[Records from a collection]
--------
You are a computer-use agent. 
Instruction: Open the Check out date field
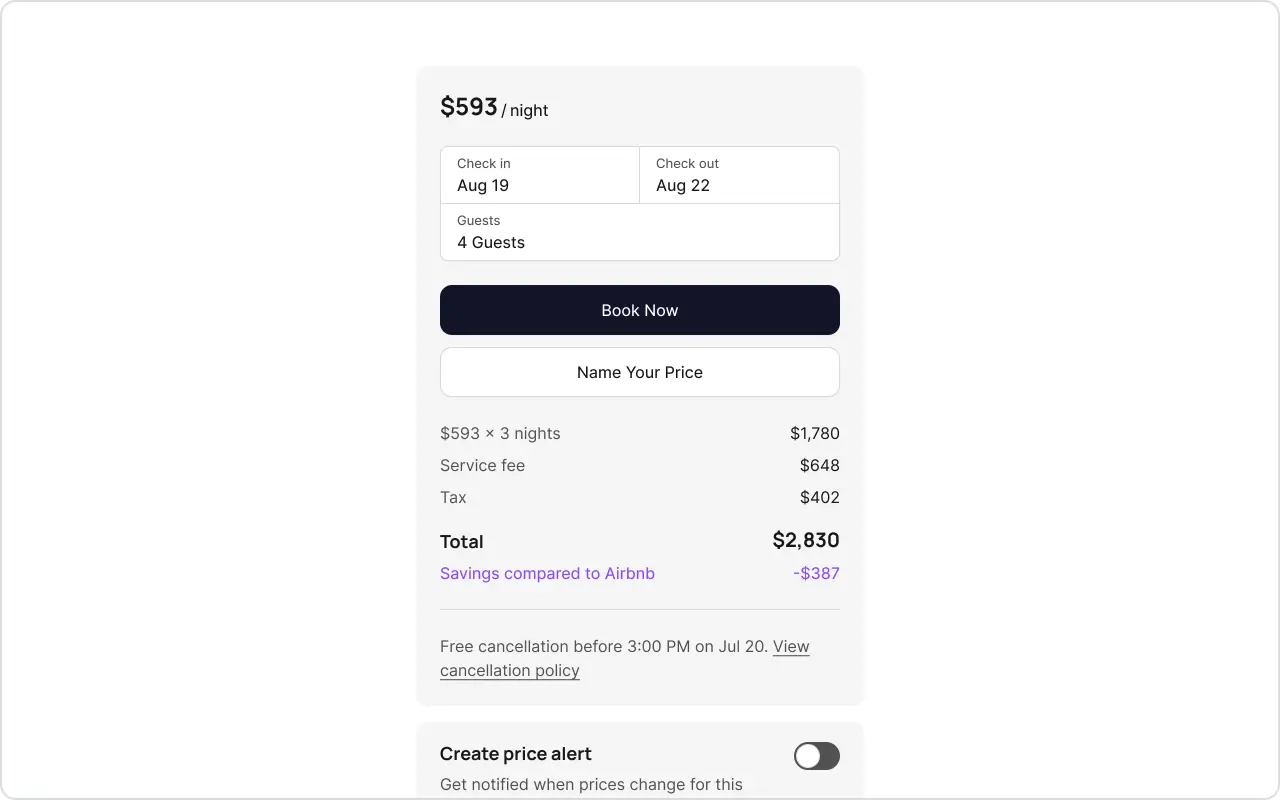point(739,175)
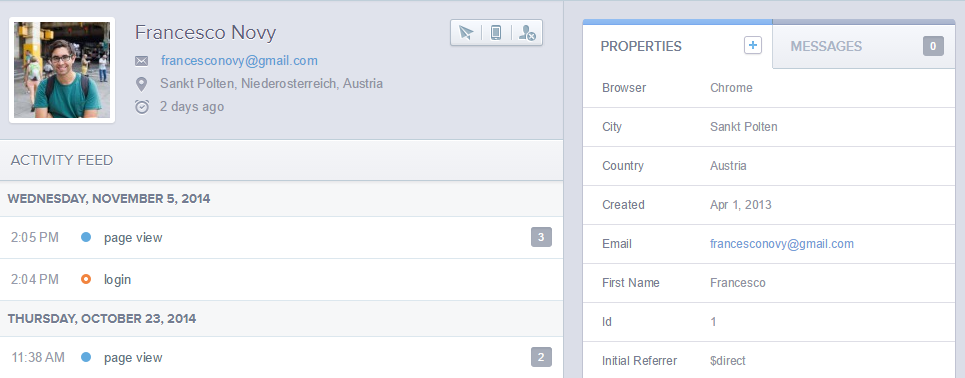This screenshot has height=378, width=965.
Task: Open francesconovy@gmail.com link in header
Action: pyautogui.click(x=239, y=61)
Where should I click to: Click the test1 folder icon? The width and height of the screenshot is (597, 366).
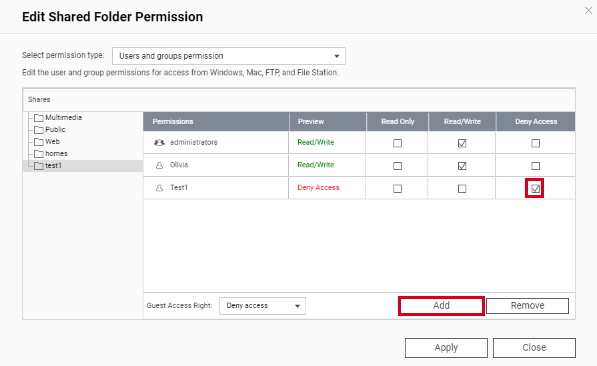pyautogui.click(x=38, y=166)
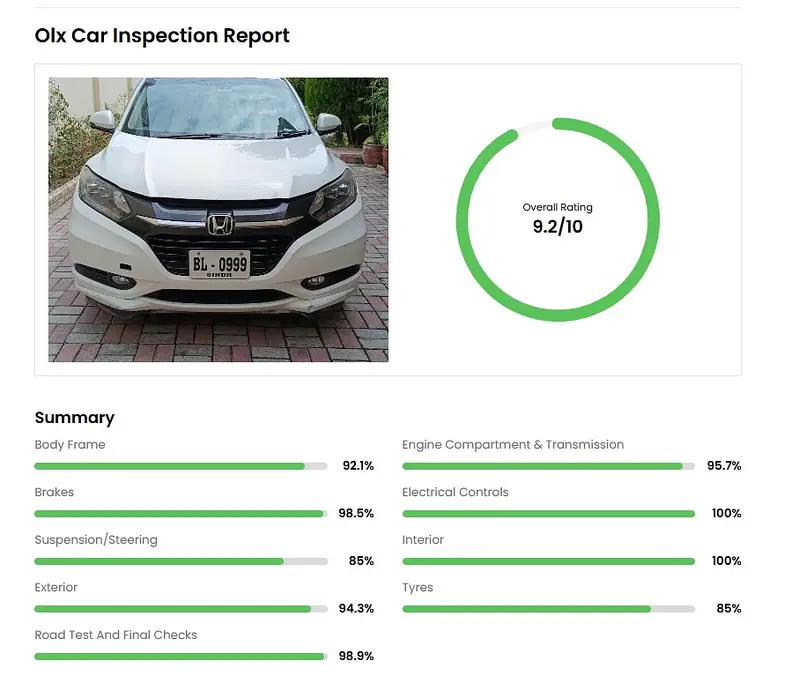Open the Suspension/Steering category label
This screenshot has width=799, height=698.
coord(96,540)

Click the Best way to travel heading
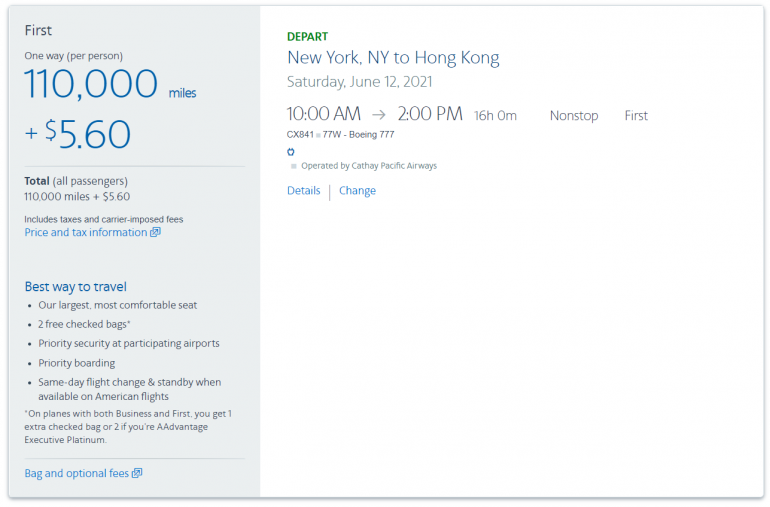point(75,287)
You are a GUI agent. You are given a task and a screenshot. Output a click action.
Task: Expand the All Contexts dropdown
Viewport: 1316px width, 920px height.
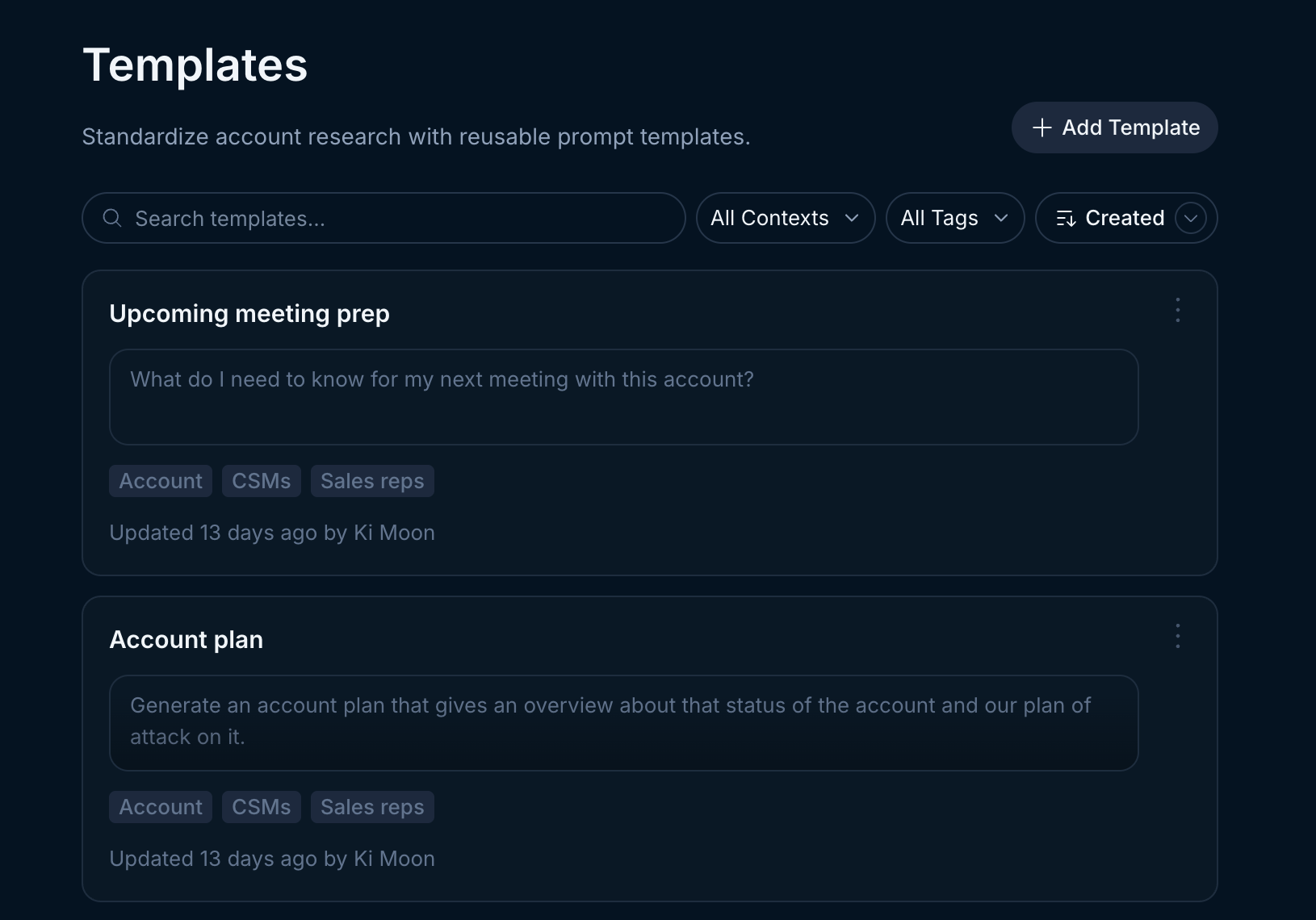(x=784, y=218)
--------
The task. Give back every line of the data above word for word, leaving out the pictures.

Full solution.
You are a computer-use agent. 
Instruction: Open the Check out date field
point(739,175)
This screenshot has height=378, width=965.
Task: Open francesconovy@gmail.com link in header
Action: pyautogui.click(x=239, y=61)
Where should I click to: Click the test1 folder icon? The width and height of the screenshot is (597, 366).
pyautogui.click(x=38, y=166)
Open the Suspension/Steering category label
This screenshot has width=799, height=698.
coord(96,540)

Click the Best way to travel heading
point(75,287)
You are a GUI agent. You are given a task and a screenshot. Output a click action.
Task: Expand the All Contexts dropdown
Viewport: 1316px width, 920px height.
(x=784, y=218)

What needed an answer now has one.